クラスメイトに蹴られた頬を押さえ、吸血鬼……エヴァンジェリンは呻いた。 
もう少しで長年の悲願が達成される所だったのに…!まさか、『こちら側』に深く踏み込んでいない筈の神楽坂明日菜に邪魔されるとは。 
何だかよく分からない清掃員モドキといい、馬鹿力のクラスメイトといい、不確定要素が混じりすぎた。 
本来の力のほんの一部も使えない今、これ以上戦闘を続けるのはよした方がいい、と判断する。 
神楽坂明日菜は従者の茶々丸に任せるとしても、魔法薬を全て失った状態でネギを相手取るのは危険だ。 
体術その他にはそれなりの自信があるが、流石に生身で、これといった策もなく、半人前とはいえ魔法使いに挑もうなどとは思わない。 

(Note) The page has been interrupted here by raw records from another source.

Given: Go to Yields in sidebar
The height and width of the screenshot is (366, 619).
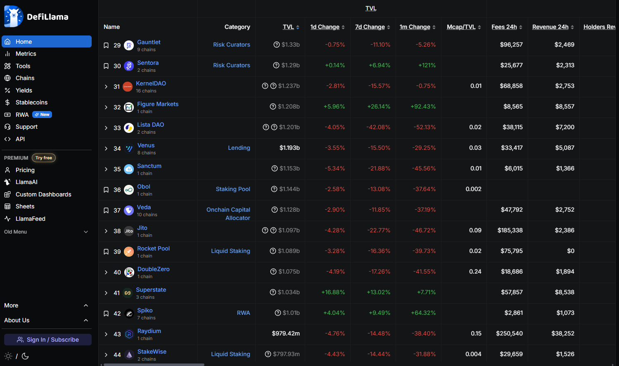Looking at the screenshot, I should pos(24,90).
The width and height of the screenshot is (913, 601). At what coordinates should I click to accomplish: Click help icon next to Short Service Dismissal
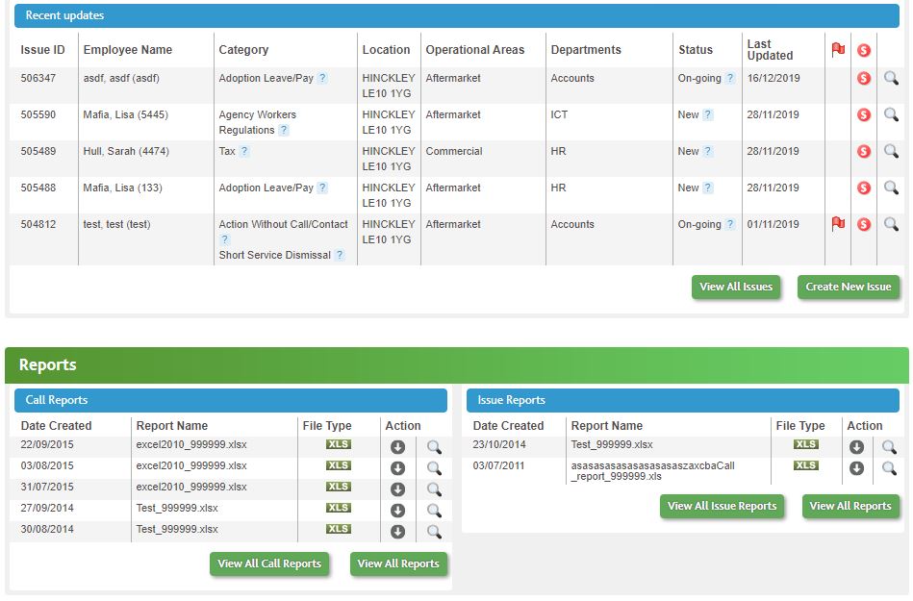click(340, 256)
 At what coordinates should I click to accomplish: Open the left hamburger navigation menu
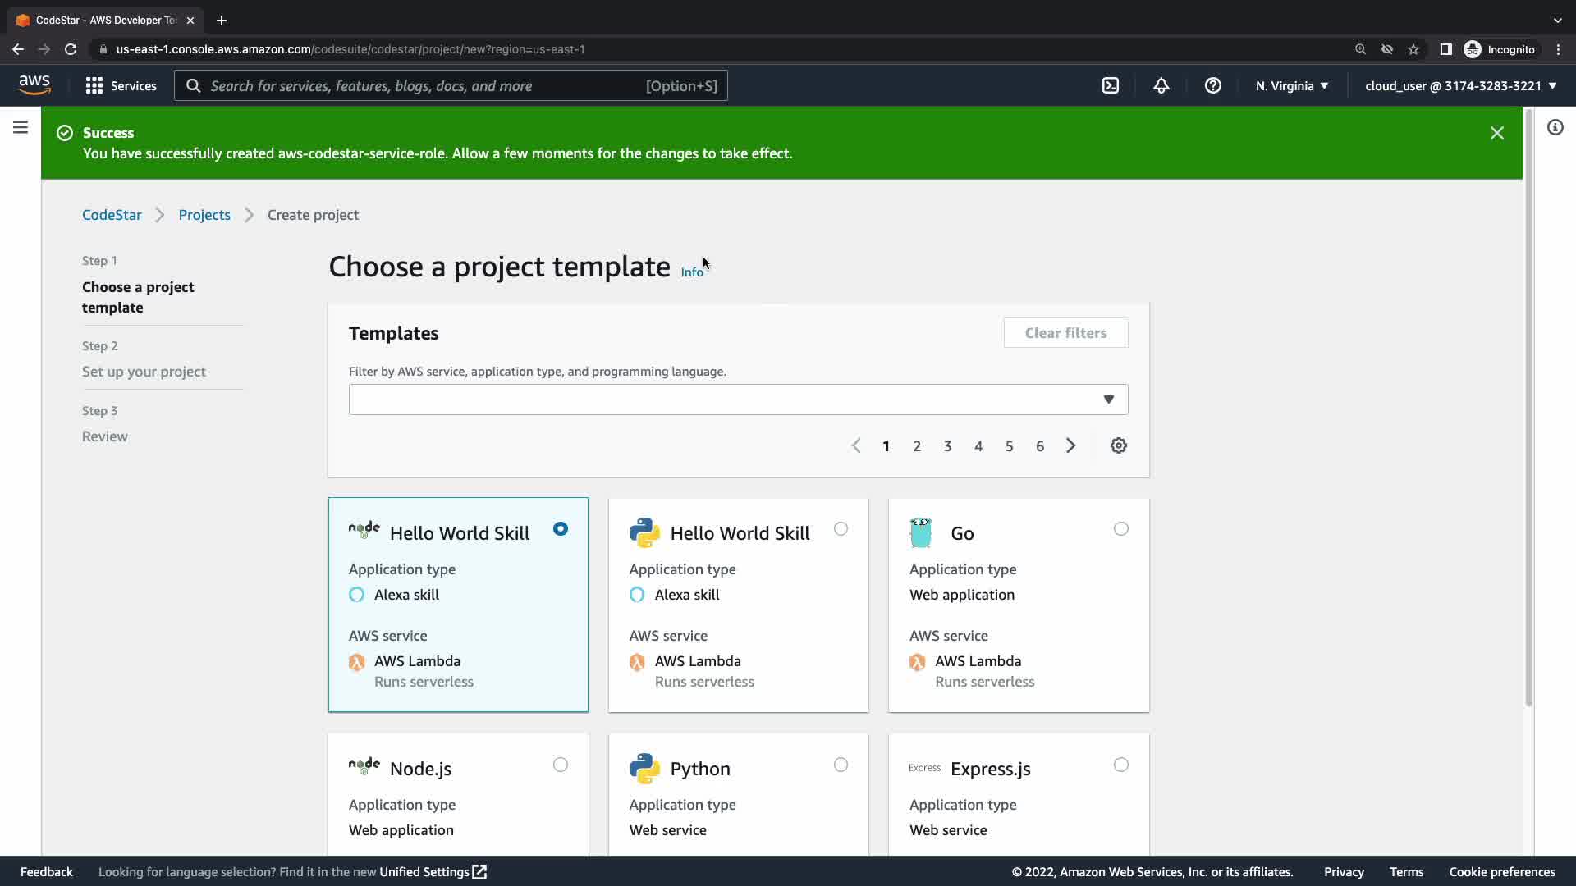(21, 127)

「よくも私の顔を足蹴にしてくれたな、神楽坂明日菜……。お、覚えておけよ」 

三流役者っぽい捨て台詞を残すと……戸惑う事なく、エヴァンジェリンは屋根から身を投げた! 
それに付き従い、茶々丸もふわりと地面から足を離す。神楽坂明日菜が制止したようだが、聞いてやる必要はない。 
それなりに高度を下げたところで、ジェットを起動させた茶々丸に掴まる。その腕に腰を落ち着けると、まだ痛む頬を押さえる。 

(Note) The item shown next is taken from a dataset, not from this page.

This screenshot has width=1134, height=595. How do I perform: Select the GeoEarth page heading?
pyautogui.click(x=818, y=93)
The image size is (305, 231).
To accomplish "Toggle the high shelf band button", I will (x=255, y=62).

「思わぬ邪魔が入ったが……ぼーやがまだパートナーを見つけていない今がチャンスである事には変わりない……。 
 覚悟しておきなよ、せんせ――ぷあぁっ!?」 

せっかくのキメ台詞が、急に旋回した茶々丸に驚き、舌を噛んでしまう。 
相当痛かったらしく、涙目で茶々丸を睨み、無言で責める。 
心なしか困ったような感情を目に浮かばせ、茶々丸は眼下を指差した。 

「マスター、何者からかの襲撃を―――――感知しました」 

言葉の途中で、素早く空いている方の手を動かす。 
掌を開くと、そこには何の変哲もない、小指の爪ほどの小石が。エヴァンジェリンの眉がひそめられる。 

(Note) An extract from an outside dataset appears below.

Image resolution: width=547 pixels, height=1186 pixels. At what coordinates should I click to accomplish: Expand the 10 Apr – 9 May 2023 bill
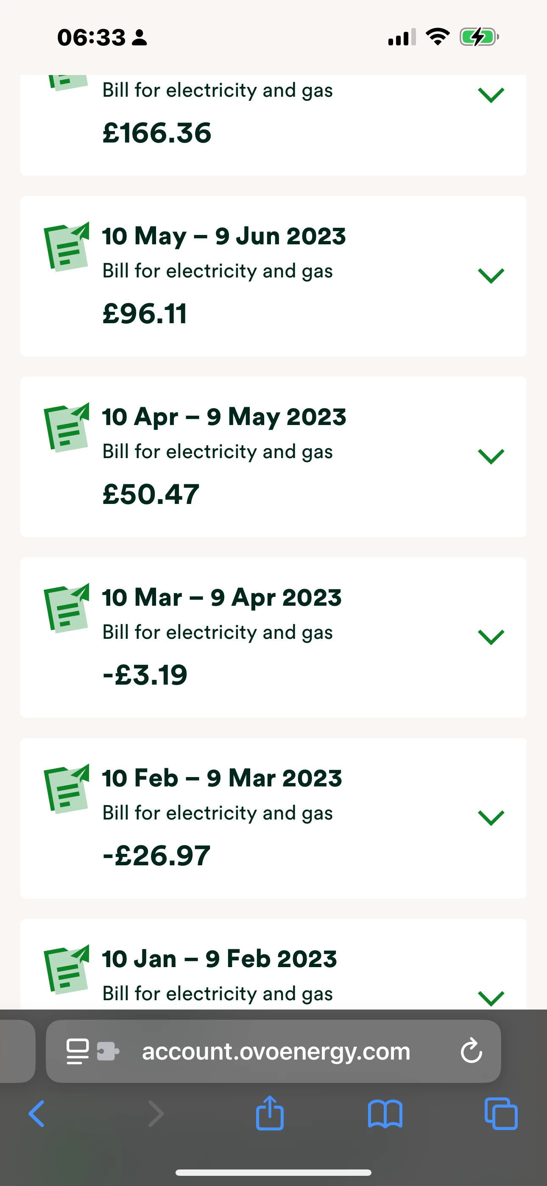tap(491, 456)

「投石だと? フン……随分、私もナメられたものだな」 

「いえ、それが…」 

ひゅご、と風を切る音。ジェットを逆噴射させ、茶々丸は咄嗟に後ろへ避けた。 
危うく落ちそうになったエヴァンジェリンが、慌てて茶々丸の首に手を回す。 

「ええい! 投石ぐらい、払い落とせばいいだろう! 落ちたらどうするっ!? 今は、飛べないんだぞ私は!!」 

「申し訳ありません、マスター。 
 しかし……今の攻撃を払い落とすか、掴み取ろうとした場合、高確率で私の手が破損するものと判断しました」 

「なに…?」 

茶々丸の耐久性は結構なものの筈だ。たかが投石ぐらいで破壊されたりはしない。 
となると、先程の、一握りほどのつぶてには、相当量の気が込められていたのだろう。 
モノに気を込める攻撃が得意な……といえば、状況的にあのふざけた清掃員を思い出す。 
あの清掃員、頭はどうかしているが、実力だけは大したものだ。今の状態で戦いたい相手ではない。 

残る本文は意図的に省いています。